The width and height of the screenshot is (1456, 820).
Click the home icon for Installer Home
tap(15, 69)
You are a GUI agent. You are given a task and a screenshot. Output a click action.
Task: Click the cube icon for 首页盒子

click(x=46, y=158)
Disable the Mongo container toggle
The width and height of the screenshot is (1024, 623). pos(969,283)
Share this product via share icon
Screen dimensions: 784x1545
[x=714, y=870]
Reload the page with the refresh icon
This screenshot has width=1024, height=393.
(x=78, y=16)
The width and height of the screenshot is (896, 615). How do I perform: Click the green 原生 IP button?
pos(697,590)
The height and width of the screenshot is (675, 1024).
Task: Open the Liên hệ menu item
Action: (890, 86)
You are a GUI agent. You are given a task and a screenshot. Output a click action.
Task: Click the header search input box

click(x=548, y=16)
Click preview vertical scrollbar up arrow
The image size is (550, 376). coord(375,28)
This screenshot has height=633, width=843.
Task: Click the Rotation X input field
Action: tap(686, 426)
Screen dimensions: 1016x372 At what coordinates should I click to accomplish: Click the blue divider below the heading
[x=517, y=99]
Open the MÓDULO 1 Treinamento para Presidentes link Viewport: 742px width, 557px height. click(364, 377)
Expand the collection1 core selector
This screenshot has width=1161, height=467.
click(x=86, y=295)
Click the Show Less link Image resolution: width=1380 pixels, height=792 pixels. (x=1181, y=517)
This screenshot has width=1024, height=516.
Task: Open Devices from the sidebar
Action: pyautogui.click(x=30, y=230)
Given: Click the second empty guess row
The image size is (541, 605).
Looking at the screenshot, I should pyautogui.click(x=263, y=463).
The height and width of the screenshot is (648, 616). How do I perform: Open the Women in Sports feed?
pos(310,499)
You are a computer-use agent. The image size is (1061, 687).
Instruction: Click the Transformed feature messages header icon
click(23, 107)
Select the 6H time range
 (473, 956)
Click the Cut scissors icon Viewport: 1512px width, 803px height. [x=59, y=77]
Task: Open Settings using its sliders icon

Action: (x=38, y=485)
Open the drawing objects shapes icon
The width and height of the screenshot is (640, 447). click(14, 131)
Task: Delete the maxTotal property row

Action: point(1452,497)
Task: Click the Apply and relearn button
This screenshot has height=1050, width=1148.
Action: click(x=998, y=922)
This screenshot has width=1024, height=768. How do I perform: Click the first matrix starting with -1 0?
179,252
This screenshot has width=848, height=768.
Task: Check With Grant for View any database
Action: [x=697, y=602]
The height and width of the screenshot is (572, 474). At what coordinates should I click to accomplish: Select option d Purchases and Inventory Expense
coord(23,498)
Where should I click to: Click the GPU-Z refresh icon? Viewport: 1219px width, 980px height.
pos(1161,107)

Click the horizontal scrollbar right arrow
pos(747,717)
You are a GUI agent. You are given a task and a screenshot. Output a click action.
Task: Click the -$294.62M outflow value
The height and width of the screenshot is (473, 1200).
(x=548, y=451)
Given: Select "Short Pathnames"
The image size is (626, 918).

▶ _Instructions to follow_
Using the entries above, repeat only the lines from the one containing "You are a computer-use" through the one containing "Click the Cut", end lines included.

▶ _Solution to the problem_
You are a computer-use agent. The image size is (1061, 687).
Instruction: Click the Transformed feature messages header icon
click(23, 107)
Select the 6H time range
 (473, 956)
Click the Cut scissors icon Viewport: 1512px width, 803px height. [x=59, y=77]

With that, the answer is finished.